Each line in the entries below that holds the string "agent" must be copied.

** Provided records follows **

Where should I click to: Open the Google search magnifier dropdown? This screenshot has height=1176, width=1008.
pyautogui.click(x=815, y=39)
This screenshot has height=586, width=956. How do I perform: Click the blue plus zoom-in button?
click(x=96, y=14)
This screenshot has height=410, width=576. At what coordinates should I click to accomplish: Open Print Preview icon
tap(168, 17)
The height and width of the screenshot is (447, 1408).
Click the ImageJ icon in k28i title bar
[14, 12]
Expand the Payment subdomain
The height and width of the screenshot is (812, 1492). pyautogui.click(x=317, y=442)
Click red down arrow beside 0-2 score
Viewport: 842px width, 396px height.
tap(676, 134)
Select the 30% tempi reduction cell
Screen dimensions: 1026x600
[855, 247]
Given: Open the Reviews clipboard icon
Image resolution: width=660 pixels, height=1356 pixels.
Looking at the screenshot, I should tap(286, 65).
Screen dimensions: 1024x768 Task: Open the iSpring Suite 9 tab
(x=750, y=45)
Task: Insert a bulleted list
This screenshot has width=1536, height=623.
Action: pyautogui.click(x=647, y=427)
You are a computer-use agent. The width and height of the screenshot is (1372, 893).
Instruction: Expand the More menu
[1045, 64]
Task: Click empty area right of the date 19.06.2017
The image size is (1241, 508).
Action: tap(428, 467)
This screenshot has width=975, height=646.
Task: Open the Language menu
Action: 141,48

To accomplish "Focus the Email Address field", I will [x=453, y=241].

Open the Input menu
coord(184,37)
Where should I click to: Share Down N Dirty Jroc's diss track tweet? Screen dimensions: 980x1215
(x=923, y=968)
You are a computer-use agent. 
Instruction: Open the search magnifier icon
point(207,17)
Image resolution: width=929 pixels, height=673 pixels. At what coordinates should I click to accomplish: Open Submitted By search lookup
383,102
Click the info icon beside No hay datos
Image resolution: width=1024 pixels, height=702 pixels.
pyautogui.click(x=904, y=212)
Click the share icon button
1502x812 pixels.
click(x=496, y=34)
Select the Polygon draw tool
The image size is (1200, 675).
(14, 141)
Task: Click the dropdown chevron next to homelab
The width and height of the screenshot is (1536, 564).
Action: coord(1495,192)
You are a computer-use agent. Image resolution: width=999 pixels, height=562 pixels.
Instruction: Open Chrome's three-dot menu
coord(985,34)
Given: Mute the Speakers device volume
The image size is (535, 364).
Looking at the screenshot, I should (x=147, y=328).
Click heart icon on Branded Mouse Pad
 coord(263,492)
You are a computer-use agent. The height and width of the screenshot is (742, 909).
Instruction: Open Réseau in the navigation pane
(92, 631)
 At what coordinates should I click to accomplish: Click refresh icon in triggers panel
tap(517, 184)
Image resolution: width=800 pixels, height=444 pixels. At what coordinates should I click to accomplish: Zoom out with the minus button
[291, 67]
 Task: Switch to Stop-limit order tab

** End of Provided records **

_Finished exercise_
You are a computer-use agent. The width and height of the screenshot is (1372, 893).
You are a computer-use agent. 
You are a computer-use agent. Image resolution: width=999 pixels, height=562 pixels.
You are a computer-use agent. The height and width of the screenshot is (742, 909).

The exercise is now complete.